═════ Data records
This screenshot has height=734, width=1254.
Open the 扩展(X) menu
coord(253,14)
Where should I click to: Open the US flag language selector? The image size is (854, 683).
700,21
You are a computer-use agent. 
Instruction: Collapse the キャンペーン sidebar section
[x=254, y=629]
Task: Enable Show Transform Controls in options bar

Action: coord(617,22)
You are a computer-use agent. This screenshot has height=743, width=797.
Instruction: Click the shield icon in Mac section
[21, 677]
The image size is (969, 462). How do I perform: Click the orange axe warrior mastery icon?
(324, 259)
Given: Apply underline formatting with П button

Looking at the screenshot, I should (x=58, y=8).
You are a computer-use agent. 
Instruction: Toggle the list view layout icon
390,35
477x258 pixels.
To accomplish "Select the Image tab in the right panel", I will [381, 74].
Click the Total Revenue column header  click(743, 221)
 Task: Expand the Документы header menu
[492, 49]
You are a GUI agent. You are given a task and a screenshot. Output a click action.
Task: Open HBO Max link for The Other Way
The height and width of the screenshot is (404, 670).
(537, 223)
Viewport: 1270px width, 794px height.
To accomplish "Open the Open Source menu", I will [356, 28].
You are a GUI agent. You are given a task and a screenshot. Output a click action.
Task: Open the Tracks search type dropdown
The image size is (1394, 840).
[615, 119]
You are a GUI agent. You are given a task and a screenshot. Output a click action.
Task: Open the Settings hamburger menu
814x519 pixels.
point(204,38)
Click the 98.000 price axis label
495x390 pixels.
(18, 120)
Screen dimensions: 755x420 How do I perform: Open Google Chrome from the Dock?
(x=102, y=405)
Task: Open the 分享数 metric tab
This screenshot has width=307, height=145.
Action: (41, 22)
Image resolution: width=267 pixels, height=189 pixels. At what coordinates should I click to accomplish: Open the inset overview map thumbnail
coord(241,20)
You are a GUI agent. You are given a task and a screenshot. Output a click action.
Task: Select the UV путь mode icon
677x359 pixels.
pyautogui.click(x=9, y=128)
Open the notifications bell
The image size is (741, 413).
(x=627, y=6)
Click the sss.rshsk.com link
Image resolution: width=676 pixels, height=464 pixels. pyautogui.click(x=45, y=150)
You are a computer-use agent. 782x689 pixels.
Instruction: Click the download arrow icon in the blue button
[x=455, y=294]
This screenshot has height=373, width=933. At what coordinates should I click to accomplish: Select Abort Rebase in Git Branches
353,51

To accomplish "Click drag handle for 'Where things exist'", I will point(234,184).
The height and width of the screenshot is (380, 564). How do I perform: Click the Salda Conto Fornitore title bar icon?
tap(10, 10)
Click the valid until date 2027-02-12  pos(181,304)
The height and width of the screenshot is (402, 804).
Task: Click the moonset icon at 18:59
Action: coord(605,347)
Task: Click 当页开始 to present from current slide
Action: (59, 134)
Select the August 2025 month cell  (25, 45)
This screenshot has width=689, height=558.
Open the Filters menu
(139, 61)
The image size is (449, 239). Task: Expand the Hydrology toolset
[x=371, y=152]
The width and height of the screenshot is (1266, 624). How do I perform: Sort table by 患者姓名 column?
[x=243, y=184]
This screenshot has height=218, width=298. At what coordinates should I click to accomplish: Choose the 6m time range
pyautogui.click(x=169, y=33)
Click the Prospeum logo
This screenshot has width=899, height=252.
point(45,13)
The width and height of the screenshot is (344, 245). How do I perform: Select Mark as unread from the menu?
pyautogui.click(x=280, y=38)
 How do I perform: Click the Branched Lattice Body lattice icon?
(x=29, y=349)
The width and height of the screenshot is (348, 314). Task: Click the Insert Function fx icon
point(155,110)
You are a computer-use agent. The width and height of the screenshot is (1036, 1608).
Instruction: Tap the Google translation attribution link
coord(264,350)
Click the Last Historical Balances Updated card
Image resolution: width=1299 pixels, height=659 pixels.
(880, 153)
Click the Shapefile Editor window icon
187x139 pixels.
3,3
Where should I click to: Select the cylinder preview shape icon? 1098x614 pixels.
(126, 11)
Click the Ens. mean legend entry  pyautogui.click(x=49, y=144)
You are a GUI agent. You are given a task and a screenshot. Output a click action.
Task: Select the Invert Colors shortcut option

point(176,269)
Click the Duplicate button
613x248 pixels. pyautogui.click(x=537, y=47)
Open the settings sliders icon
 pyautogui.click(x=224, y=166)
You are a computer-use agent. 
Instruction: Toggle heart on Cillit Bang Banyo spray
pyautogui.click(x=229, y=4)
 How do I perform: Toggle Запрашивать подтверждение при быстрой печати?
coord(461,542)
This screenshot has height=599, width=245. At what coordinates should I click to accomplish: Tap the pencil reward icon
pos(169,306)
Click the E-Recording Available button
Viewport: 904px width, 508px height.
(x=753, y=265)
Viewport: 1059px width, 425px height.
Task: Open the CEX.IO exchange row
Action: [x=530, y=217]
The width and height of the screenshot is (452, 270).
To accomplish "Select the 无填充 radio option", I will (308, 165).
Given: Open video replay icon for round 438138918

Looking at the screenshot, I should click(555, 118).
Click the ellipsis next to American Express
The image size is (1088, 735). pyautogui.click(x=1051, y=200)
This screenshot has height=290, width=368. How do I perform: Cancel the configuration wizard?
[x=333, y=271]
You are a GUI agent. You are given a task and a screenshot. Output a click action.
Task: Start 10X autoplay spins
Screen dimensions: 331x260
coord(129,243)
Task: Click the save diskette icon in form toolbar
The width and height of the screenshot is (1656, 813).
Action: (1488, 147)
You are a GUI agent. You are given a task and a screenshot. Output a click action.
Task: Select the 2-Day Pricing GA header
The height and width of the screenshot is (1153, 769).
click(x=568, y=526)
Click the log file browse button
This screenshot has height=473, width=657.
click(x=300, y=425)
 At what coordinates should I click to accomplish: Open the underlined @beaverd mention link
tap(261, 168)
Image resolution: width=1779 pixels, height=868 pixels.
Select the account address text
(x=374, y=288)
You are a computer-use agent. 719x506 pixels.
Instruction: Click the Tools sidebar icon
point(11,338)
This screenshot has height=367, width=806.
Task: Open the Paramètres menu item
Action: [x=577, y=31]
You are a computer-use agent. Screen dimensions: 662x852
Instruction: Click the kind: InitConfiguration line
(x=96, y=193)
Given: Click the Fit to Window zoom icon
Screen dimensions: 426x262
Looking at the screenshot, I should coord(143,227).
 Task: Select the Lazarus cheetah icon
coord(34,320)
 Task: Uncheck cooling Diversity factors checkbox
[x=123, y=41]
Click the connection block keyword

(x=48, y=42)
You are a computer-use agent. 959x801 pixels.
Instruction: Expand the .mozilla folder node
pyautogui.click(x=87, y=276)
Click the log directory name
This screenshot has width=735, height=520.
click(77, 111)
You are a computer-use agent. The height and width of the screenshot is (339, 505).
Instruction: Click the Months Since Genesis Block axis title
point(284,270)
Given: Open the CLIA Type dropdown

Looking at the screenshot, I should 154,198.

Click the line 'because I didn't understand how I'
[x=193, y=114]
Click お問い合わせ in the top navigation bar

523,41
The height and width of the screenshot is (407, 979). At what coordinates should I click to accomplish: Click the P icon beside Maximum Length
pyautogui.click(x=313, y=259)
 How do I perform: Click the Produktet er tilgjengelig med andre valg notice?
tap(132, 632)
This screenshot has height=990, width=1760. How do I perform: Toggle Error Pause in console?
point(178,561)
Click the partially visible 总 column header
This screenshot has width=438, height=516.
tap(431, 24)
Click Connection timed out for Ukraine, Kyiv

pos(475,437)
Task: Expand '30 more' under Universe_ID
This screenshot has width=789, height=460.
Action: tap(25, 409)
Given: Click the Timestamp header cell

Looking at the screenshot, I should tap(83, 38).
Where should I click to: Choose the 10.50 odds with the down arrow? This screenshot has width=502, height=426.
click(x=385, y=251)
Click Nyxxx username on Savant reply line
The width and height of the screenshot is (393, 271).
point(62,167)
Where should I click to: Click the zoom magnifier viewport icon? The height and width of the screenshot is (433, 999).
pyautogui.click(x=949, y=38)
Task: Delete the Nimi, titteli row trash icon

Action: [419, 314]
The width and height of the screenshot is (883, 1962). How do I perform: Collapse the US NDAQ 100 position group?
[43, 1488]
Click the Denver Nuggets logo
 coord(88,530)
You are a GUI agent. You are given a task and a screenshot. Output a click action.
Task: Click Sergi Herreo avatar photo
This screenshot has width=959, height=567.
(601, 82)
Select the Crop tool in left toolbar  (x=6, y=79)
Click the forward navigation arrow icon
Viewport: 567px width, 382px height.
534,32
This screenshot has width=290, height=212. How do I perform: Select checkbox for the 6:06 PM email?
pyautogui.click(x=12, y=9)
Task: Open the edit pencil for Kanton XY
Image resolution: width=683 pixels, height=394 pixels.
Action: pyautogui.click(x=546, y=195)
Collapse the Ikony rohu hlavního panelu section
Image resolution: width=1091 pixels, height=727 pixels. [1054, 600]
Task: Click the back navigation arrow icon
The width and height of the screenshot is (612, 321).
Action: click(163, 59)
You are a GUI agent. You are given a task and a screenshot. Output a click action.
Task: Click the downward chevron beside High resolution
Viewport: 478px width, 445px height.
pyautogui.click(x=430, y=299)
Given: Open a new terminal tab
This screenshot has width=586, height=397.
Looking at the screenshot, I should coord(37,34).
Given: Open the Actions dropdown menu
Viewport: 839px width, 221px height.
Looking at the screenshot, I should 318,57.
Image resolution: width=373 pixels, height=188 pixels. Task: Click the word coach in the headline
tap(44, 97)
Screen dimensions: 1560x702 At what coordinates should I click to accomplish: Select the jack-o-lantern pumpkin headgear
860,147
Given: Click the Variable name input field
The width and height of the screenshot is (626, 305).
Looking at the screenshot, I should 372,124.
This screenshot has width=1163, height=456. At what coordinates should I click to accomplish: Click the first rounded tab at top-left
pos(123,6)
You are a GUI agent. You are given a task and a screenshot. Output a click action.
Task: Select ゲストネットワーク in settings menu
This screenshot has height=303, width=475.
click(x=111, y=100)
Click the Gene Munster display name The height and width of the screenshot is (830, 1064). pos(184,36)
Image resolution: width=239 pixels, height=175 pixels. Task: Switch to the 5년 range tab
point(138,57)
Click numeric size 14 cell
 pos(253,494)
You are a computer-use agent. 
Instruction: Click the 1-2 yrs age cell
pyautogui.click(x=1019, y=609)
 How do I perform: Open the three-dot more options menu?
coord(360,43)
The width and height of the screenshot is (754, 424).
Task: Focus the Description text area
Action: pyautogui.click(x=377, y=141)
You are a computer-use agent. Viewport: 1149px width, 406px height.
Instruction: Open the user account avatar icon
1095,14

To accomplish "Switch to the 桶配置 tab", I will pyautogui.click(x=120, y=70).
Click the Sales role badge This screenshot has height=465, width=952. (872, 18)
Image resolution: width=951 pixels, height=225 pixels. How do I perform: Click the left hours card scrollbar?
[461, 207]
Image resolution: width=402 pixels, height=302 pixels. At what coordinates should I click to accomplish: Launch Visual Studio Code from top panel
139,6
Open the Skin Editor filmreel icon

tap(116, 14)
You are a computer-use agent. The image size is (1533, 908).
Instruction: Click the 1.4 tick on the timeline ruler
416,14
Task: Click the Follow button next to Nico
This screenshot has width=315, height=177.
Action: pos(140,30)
══════════
**Your task**. Report every line in the data that holds "toolbar", copying each one.

**Result**.
Task: Click the save diskette icon in form toolbar
Select the Crop tool in left toolbar  (x=6, y=79)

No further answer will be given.